The task:
Go to the line holding "Given: Toggle HTTP" in the data below. Return it and each line after it through the last, exactly, and skip the pictures.

(Collected data)
|---|
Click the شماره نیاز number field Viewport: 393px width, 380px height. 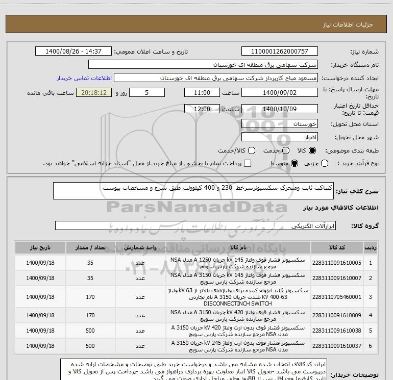click(x=279, y=52)
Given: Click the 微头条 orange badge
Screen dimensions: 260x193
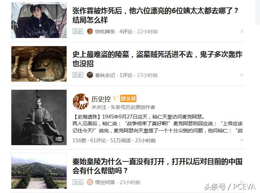Looking at the screenshot, I should tap(128, 99).
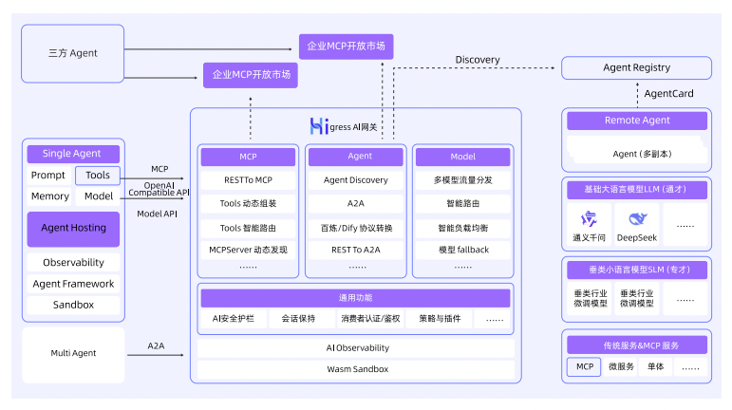The width and height of the screenshot is (732, 410).
Task: Click the 多模型流量分发 item
Action: (x=464, y=180)
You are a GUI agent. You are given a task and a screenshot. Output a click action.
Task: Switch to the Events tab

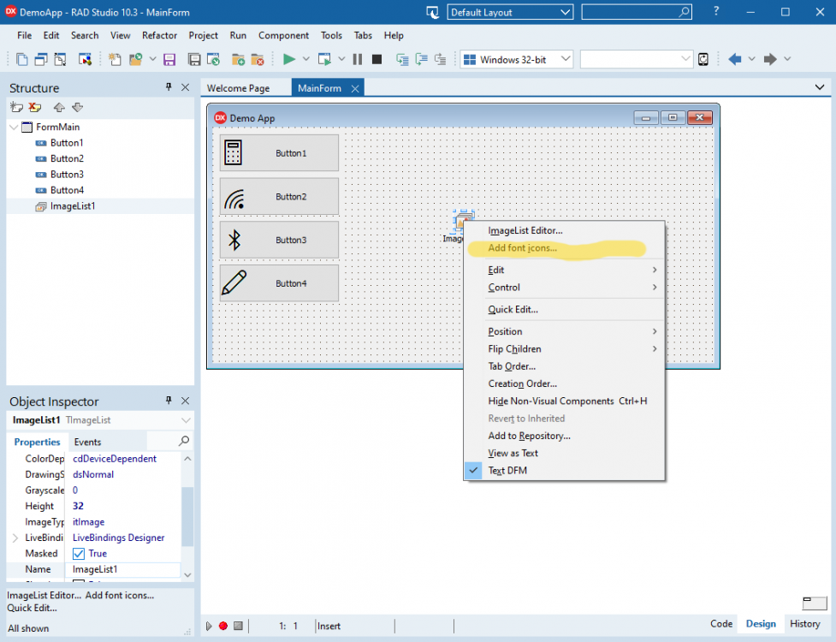(x=87, y=442)
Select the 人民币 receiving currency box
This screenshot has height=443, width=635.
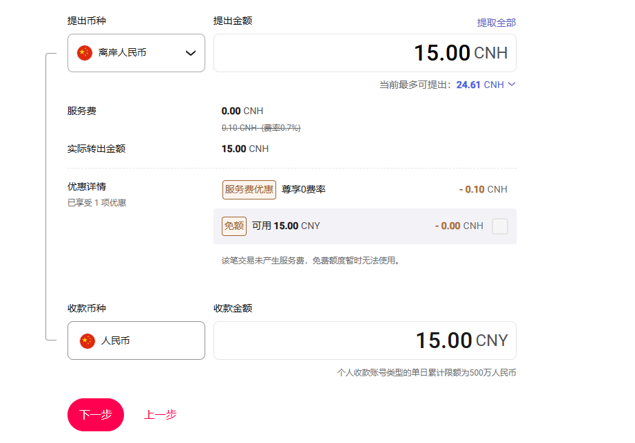pos(136,341)
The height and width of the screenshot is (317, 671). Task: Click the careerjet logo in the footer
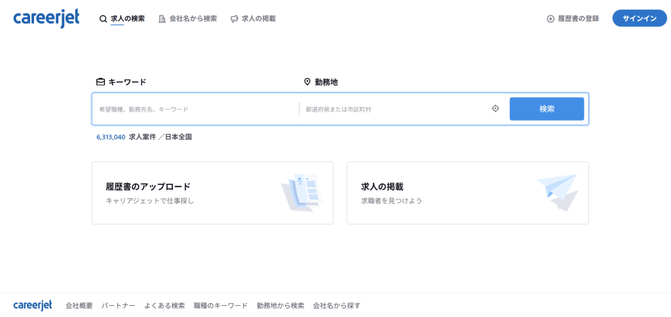click(33, 305)
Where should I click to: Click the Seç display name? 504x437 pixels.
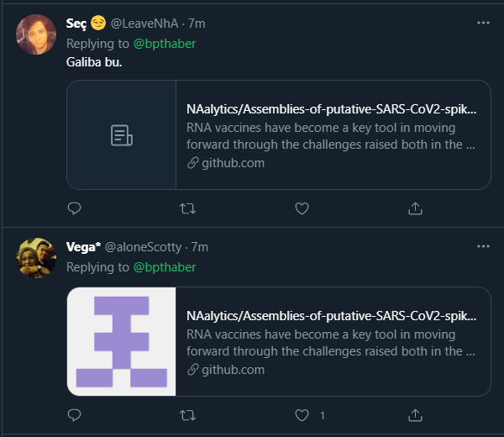[76, 24]
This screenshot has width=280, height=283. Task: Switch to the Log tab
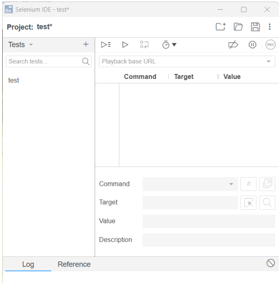click(28, 264)
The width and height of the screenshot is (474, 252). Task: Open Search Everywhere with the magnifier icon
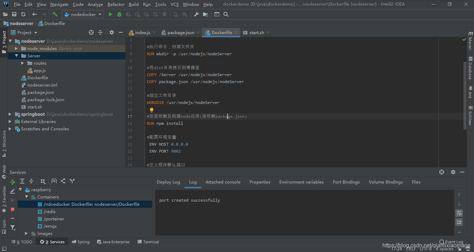pyautogui.click(x=226, y=14)
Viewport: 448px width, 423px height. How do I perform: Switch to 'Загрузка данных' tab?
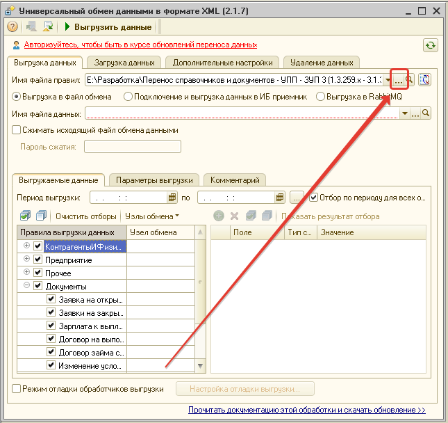pos(124,62)
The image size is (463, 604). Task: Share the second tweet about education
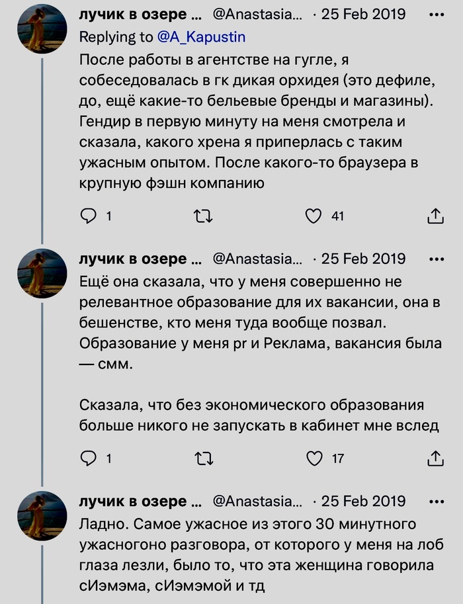coord(435,458)
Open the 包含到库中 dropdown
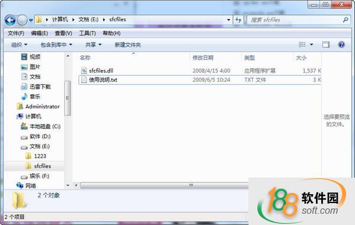The height and width of the screenshot is (225, 355). pos(56,44)
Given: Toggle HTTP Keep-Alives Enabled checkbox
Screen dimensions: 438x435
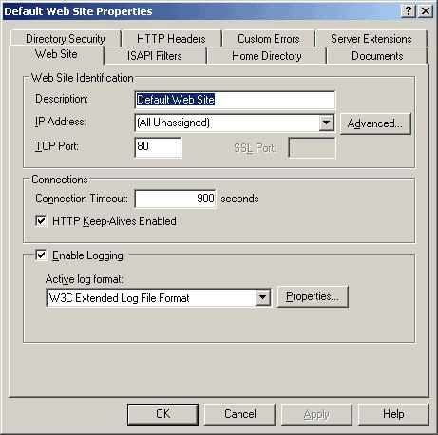Looking at the screenshot, I should click(x=41, y=220).
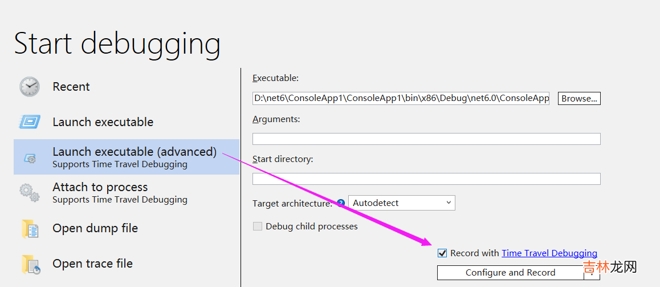Click the Arguments input field
The image size is (660, 287).
pyautogui.click(x=426, y=139)
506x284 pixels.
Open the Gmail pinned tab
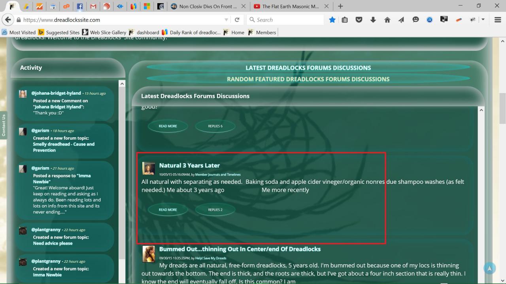pyautogui.click(x=93, y=6)
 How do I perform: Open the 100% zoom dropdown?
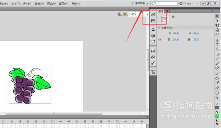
|---|
Task response:
Given: Toggle HTTP Keep-Alives Enabled checkbox
Screen dimensions: 438x435
Looking at the screenshot, I should click(x=41, y=220).
Click the Arguments input field
The image size is (660, 287).
pyautogui.click(x=426, y=139)
506x284 pixels.
Open the Gmail pinned tab
pyautogui.click(x=93, y=6)
 How do I perform: Open the 100% zoom dropdown?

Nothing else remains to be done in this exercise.